*Note: This article was written by Hubert Wassner, Chief Data Scientist at AB Tasty.*

Some of you may have noticed Google’s recent release of a free version of Google Optimize and asked yourselves if it will change the market for SaaS A/B testing tools, such as AB Tasty?

Well, history tells us that when Google enters a market, the effects are often disruptive – especially when the tool is free, like with Google Analytics or Google Tag Manager. To be clear, this new offer will be a free version of Google Optimise, with the premium version starting at around $150,000 per year. Also, note that neither the free nor the paid-for version of Google Optimize offer multi-page testing (i.e. test consistency across a funnel for example) and that Google Optimise is not compatible with native applications.

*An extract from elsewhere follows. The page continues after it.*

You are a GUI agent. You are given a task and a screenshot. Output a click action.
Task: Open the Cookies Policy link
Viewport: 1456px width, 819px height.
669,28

Before going any further, a disclaimer: I’m the chief data scientist at AB Tasty, the leading European solution for A/B testing and personalization and, therefore, in direct competition with Google Optimize. Nevertheless, I’ll do my best to be fair in the following comparison. I’m not going to list and compare all features offered by the two tools. Rather, I’d like to focus on the data side of things – I’m a data scientist after all..!

Let’s dig into it:

**To me, Google Optimize’s first and main limitation is that it is based on Google Analytics’ infrastructure and thus doesn’t take the notion of visitor unicity into account. Google looks at sessions.** By default, a session duration is fixed to 30 minutes and can be extended to up to 4 hours only. This means that if a visitor visits a website twice with one day between, or visits first in the morning and a second time in the evening, Google Analytics will log 2 different visitors.

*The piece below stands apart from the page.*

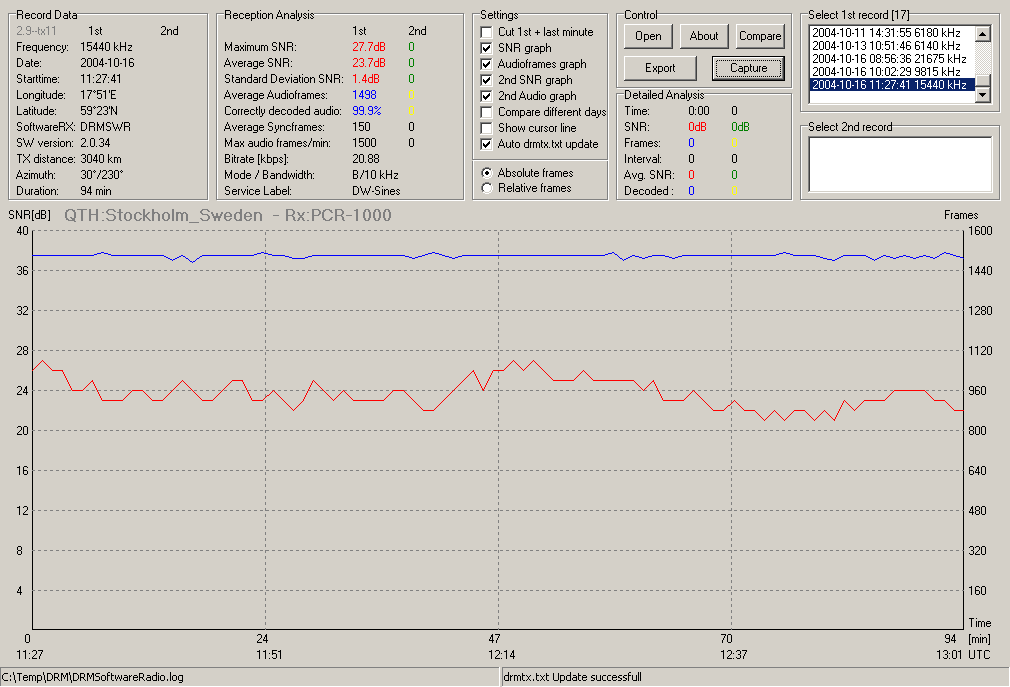The image size is (1010, 687).
Task: Select the Relative frames radio button
Action: pos(487,188)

This way of counting has two immediate consequences:

- Conversion rates are much lower than they should be. Perhaps, a little annoying, but we can deal with it
- Gains are much more difficult to measure. Now, this is a real issue!

Let’s have a closer look…

## Conversion rates are much lower

People will normally visit a website several times before converting. For one conversion, Google Analytics (and by extension Google Optimize) records several different sessions. Only the visit during which the visitor converted is recorded as a ‘success’. All the others are considered ‘failures’. Consequently, the success rate is lower as the denominator grows. **For Google, conversion rate is based on visits instead of visitors.**

You can put up with this limitation if you make decisions based on relative values instead of absolute values. After all, the objective of testing is first and foremost to gauge the difference, whatever the exact value. The Bayesian model for statistics used by Google Optimize (and AB Tasty) does this very well. You can test it here: https://www.peakconversion.com/2012/02/ab-split-test-graphical-calculator/

Say 100 visitors saw each variation, 10 converted on A and 15 on B.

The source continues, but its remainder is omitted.